Y luego construyó una vivienda. ¡Miradla!
Ea contrajo matrimonio con la diosa Damkina.
Y de esa unión nació Marduk. Era Marduk
una extraordinaria criatura de cuatro ojos,
de cuatro orejas y cuatro labios que arrojaba llamas…
Era la Epopeya de la Creación, la
Enuma Elish
. Al final, los dioses concedían el poder sobre el mundo a Marduk, el cual se lanzaba contra Tiamat en un carro tirado por cuatro dragones que escupían veneno.
Tras conseguir destruir a los demonios que protegían a Tiamat y atravesar a ésta con una flecha, Marduk dividía su cuerpo en dos partes y hacía con ellas la bóveda celeste y la tierra.
Después erigía en el cielo su lugar de residencia, dividía el año en meses, creaba la luna, las animales, las plantas y por último degollaba al galán de Tiamat para crear con su sangre a los hombres.
Aquella lengua incomprensible evocaba con su musicalidad historias de tiempos legendarios, de grandes diluvios y destrucciones.
Era un perfume que se te pegaba al oído, como una invitación a la trascendencia.
Ahora parecía como si una mar tumultuosa hubiese invadido las calles con olas que alcanzaban su máxima intensidad en la
Ai-ibur-shapû
, a la que se asomaban. La imponente Vía Procesional tenía en sus muros decenas de leones blancos de melena encarnada. Era la gran arteria de la ciudad, la que la abría en canal, dejando al este el dédalo de callejuelas residenciales y al otro lado los edificios oficiales.
El pequeño grupo de jinetes echó pie a tierra y apartó a la gente.
Resultaba difícil abrirse camino entre la masa compacta que precedía a la procesión y prefirieron esperar a que pasara la muchedumbre enfervorecida que sembraba de flores el paso del cortejo. Los sacerdotes y los barbudos músicos con sus tambores, sus flautas y sus arpas precedían a las estatuas de los dioses.
La de Marduk, en el carro más grande de todos, iba arrastrada por cuatro mulos. Y detrás, en carros más pequeños, llegaban Ea, Bel, Jergal, Nebo, Merodach e Ishtar.
Todos iban adornados con coronas de flores y colores brillantes.
La estatua de Ishtar, con su sonrisa apaciguadora, le pareció a Nicias la más hermosa de todas.

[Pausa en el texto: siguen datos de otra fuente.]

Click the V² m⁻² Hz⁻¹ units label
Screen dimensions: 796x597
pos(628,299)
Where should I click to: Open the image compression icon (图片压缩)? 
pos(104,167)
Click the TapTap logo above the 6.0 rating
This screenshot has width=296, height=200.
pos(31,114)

Le hacía pensar en la expresión de su madre en su lecho de muerte. Su sonrisa parecía haber atravesado medio mundo para iluminar el rostro de la divinidad.
En ese preciso instante, desde un balcón en lo alto del palacio real se asomaban la viuda del Codomano y sus hijas. La depuesta soberana observaba la procesión y comprobó que los guardias permitían que la riada volviera a inundar la vía por detrás de las estatuas.

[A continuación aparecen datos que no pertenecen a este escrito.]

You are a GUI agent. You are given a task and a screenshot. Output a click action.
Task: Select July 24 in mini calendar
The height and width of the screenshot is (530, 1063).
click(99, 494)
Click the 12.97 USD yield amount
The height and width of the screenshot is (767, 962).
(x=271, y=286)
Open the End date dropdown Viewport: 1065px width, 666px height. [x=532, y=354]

Era la primera vez que se presentaban en público desde las bodas que las habían convertido en las dueñas oficiosas de la Corte. Sus trajes elegantes y de color púrpura las hacían inmediatamente reconocibles y a ratos la muchedumbre levantaba la cabeza y les lanzaba vivas.
—Mirad allí…
Pese a la edad que las separaba, Estatira y Parisátide parecían gemelas.

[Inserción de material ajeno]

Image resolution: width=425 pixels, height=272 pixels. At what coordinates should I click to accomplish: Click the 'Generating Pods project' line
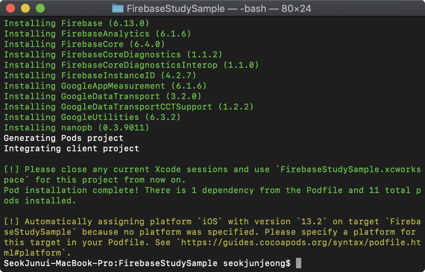64,138
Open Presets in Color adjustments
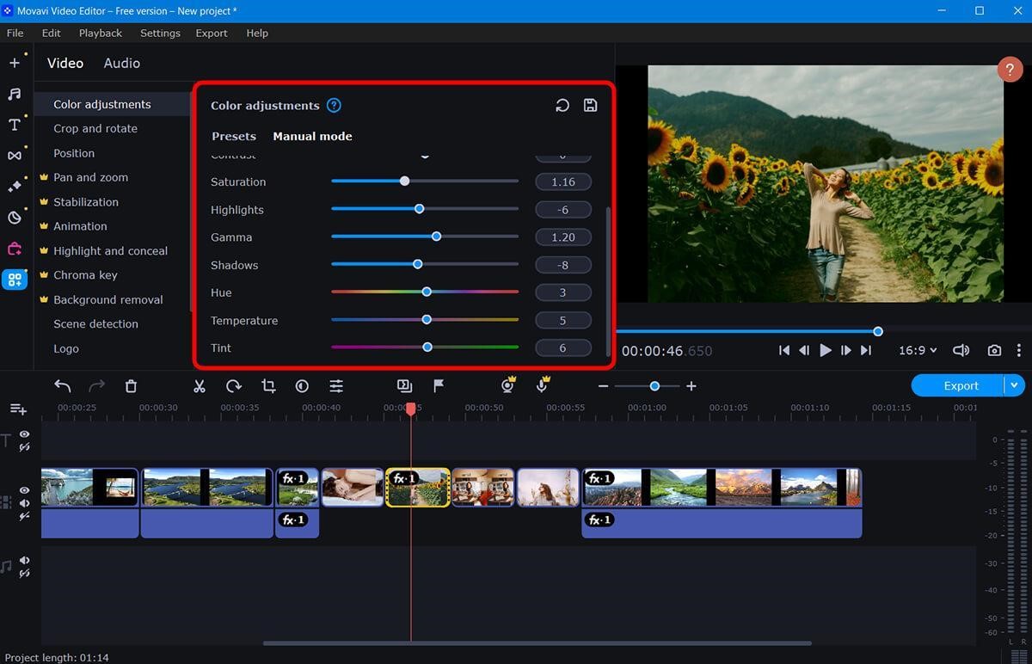 click(x=234, y=136)
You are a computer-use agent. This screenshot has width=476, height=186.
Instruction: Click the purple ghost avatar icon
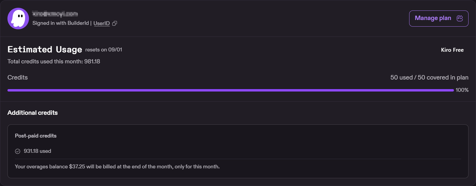point(18,19)
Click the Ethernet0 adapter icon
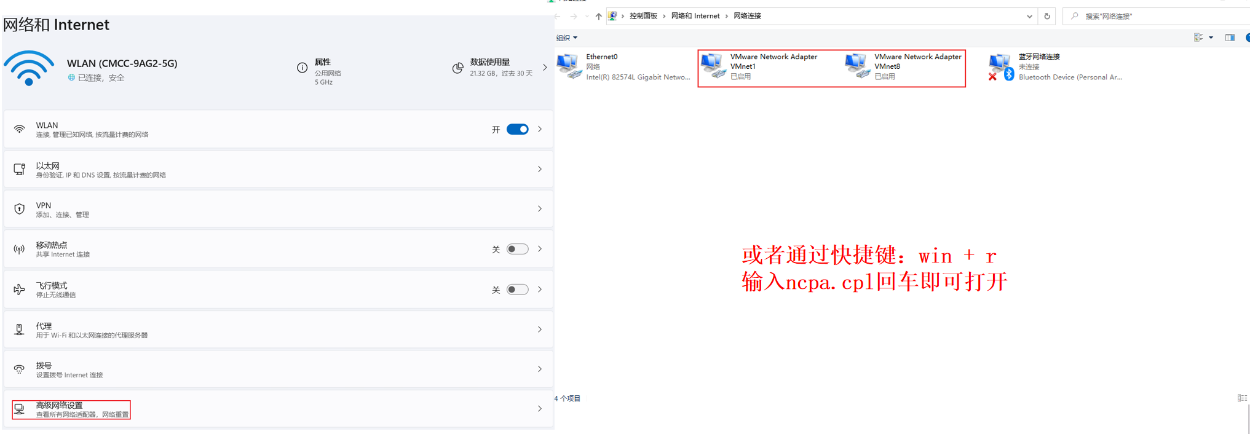Viewport: 1250px width, 434px height. tap(569, 66)
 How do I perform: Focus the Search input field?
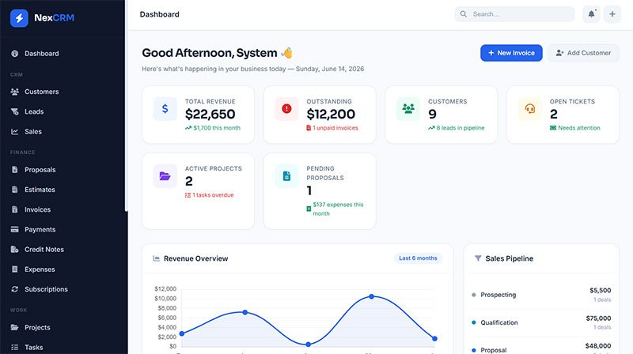point(514,14)
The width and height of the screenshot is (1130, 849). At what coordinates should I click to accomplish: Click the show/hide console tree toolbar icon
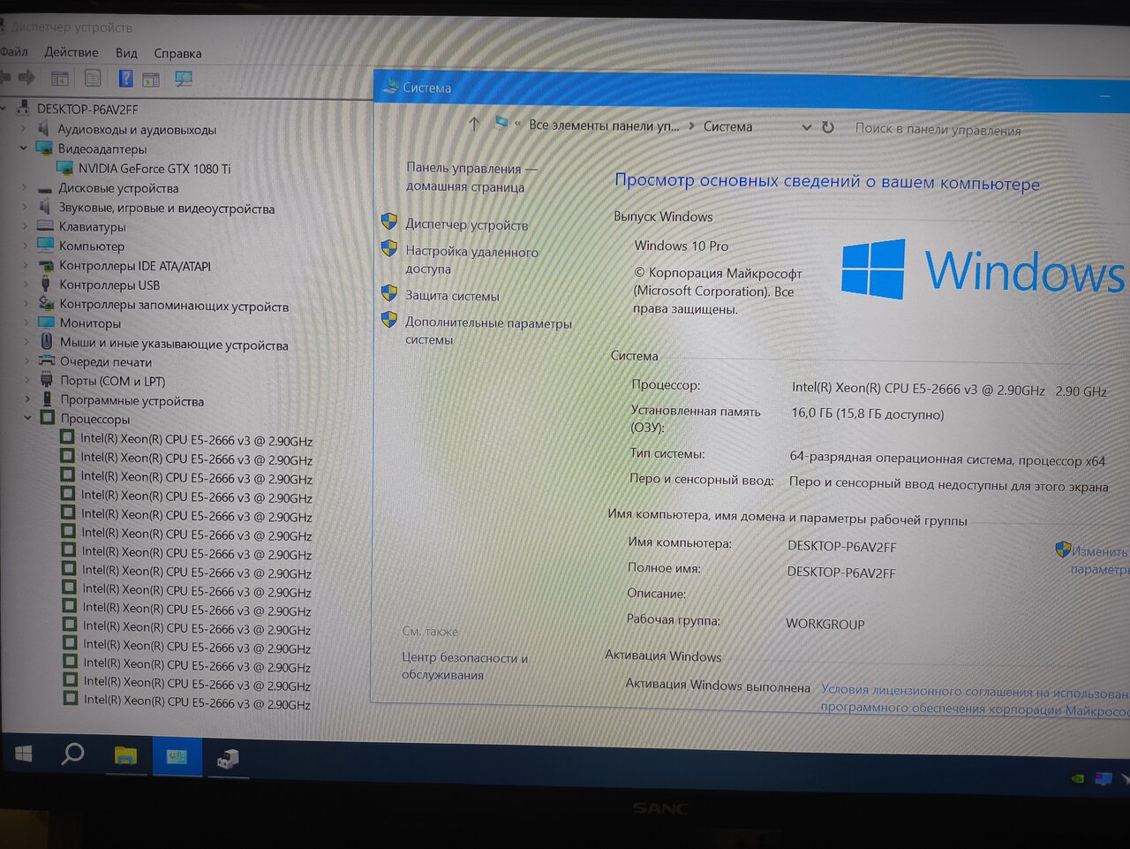(x=59, y=79)
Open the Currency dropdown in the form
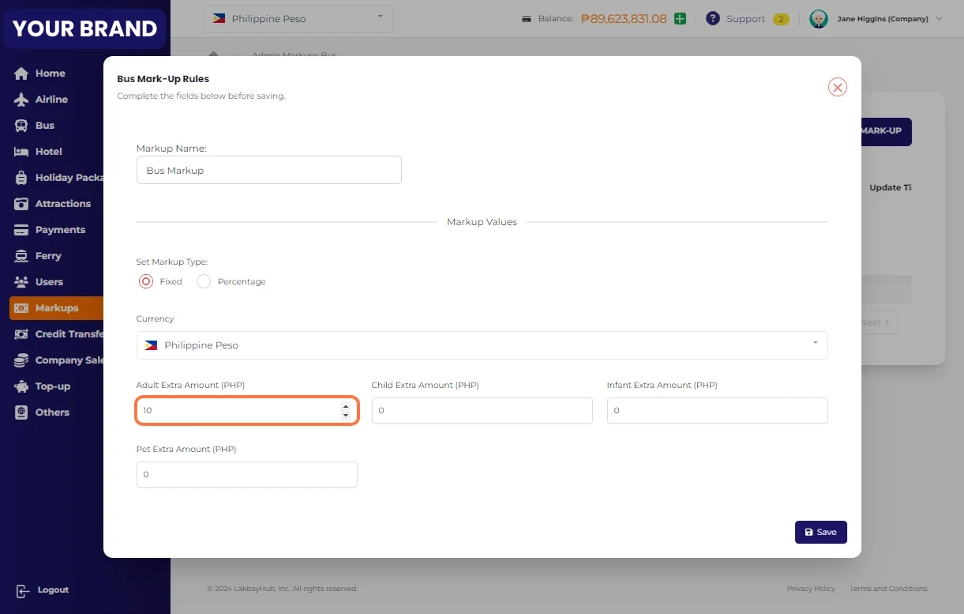 click(x=482, y=345)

En medio de la muchedumbre empezaban a sobresalir las cabezas agotadas de los caballos que Nicias y sus hombres guiaban avanzando como podían por detrás de los dioses. Los ojos oscuros de la madre parpadearon. Su mano señalaba entre el gentío.
—¿No son los que guían esos caballos los guardias que envió el Macedonio? ¿Y no es aquél Ziusundra…?
Parisátide lo confirmó con un estremecimiento. En su ingenuidad pensaba que la presencia del gran médico bastaría para curar al agonizante Hefastión. Estatira le apretó la mano con una actitud esperanzadora que nacía de un sentimiento de obligación más que de otra cosa.
—No conviene hacerse ilusiones, hijas mías. Son ya muchos días, y el Gran Rey Alejandro ha ordenado que lo instalen en el templo de Ninmah…
Al oír aquello, Parisátide sintió que se le llenaban los ojos de lágrimas.